═══ Data for this exercise ═══

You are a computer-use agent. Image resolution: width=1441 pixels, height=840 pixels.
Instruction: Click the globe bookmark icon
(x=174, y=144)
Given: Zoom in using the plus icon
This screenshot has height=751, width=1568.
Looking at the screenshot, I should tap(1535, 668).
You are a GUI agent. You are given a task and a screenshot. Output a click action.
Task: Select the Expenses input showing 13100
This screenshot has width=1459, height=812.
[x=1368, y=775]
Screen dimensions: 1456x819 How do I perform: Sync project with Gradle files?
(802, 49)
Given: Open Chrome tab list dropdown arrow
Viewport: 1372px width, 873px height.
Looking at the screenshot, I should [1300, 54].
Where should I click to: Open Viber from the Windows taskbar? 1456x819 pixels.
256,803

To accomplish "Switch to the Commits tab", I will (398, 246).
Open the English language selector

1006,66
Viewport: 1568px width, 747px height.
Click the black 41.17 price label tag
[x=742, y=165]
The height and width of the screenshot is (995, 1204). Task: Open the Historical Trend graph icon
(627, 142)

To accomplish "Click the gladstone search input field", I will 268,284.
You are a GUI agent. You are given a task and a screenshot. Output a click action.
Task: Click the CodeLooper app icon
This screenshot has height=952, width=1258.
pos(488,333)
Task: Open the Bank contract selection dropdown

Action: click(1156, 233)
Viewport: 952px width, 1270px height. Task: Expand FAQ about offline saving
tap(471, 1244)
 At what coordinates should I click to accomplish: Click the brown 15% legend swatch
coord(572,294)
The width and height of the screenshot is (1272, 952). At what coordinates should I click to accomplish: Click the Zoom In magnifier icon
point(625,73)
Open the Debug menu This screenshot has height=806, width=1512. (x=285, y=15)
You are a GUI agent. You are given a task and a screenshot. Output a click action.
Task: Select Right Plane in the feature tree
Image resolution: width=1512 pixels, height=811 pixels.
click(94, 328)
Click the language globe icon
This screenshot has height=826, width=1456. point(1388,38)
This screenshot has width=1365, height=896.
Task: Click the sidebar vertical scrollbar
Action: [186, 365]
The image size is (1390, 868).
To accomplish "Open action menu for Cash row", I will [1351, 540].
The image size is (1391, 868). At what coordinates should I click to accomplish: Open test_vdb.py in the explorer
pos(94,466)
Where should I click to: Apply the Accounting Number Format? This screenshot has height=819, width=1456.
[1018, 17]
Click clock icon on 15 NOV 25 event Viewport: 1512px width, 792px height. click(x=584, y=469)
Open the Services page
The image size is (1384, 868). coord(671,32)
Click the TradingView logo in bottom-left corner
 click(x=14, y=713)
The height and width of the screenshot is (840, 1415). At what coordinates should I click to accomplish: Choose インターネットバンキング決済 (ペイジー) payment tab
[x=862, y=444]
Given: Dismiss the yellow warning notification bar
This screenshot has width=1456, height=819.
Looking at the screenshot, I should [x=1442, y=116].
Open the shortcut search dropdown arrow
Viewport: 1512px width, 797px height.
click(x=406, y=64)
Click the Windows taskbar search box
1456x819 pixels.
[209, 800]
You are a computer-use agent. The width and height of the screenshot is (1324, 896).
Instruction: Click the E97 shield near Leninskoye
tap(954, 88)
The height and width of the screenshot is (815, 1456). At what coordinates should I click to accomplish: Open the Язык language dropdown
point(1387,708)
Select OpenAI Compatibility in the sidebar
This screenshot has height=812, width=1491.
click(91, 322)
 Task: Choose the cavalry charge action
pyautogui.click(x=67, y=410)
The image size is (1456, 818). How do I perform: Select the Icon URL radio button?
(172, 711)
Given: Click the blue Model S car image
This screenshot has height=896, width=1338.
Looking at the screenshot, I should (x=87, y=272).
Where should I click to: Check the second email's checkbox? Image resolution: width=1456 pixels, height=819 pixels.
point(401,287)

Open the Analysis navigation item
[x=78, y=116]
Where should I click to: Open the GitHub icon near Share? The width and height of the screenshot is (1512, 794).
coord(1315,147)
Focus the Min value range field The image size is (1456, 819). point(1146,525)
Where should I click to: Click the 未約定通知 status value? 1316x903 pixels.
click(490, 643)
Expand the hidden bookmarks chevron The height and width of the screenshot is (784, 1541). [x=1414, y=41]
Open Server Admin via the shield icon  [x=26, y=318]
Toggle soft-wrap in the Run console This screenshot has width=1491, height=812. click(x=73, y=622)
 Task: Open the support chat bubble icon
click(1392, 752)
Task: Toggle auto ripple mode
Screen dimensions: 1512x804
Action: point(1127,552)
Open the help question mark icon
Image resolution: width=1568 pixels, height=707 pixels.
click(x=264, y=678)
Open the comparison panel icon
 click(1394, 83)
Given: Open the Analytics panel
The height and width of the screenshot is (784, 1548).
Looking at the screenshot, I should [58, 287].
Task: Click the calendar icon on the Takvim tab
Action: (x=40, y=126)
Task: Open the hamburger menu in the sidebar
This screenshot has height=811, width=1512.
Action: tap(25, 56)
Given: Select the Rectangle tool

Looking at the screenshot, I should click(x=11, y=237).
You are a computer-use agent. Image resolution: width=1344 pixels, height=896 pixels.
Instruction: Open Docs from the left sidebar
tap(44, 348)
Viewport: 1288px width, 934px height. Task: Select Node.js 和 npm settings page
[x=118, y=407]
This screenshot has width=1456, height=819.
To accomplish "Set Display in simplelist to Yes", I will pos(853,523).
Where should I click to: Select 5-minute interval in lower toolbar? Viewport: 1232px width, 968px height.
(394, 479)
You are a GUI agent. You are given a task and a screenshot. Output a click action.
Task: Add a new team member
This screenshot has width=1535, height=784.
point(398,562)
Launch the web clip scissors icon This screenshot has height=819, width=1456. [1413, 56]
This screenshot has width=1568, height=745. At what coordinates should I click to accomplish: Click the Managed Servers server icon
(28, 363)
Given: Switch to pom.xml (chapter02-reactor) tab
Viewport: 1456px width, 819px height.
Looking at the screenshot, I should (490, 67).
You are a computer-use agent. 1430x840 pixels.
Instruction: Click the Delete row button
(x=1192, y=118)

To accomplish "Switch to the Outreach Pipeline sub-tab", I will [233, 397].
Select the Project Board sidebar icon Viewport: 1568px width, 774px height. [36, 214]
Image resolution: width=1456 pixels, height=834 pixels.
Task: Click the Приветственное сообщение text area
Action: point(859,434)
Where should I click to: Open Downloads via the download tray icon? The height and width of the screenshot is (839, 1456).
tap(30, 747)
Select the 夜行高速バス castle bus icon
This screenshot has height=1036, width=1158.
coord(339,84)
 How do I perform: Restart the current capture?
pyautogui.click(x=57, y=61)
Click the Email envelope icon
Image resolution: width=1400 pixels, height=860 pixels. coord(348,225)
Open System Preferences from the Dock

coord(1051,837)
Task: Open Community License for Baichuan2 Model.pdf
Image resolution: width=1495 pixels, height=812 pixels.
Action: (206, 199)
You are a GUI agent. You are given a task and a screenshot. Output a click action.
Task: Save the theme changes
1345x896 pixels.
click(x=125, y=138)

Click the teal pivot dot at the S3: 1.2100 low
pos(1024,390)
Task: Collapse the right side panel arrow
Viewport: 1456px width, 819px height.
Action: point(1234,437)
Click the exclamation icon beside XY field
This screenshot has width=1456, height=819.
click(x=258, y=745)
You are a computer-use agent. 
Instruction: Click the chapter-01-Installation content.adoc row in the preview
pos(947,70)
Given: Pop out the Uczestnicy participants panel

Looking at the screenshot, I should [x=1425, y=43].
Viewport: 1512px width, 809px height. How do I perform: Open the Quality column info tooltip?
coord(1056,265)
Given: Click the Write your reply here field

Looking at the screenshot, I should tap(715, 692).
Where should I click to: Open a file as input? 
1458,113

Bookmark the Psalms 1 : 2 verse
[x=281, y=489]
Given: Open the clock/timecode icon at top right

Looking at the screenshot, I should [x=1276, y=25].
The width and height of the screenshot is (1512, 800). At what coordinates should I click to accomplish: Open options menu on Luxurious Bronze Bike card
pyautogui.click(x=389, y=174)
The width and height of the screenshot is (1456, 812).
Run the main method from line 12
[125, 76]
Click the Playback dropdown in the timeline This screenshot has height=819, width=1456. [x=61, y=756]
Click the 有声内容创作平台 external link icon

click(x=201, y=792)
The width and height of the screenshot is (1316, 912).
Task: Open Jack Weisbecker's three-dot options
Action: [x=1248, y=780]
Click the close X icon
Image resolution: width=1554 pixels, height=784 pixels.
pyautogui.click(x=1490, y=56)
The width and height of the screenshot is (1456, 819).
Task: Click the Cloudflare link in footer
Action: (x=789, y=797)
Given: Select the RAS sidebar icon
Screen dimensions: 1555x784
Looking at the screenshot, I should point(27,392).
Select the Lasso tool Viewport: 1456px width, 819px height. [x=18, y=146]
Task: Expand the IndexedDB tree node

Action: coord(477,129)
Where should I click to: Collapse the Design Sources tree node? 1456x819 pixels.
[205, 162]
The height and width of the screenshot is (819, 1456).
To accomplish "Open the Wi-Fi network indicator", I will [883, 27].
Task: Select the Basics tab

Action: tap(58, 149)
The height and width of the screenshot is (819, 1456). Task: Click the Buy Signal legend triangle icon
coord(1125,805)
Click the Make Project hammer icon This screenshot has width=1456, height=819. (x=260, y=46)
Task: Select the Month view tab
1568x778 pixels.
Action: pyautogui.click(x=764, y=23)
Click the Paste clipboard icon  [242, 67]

═══

**What to do:** Could you report how many lines in the data above include the word "Switch"? Give the number and nothing more.

**Answer to the exercise:** 3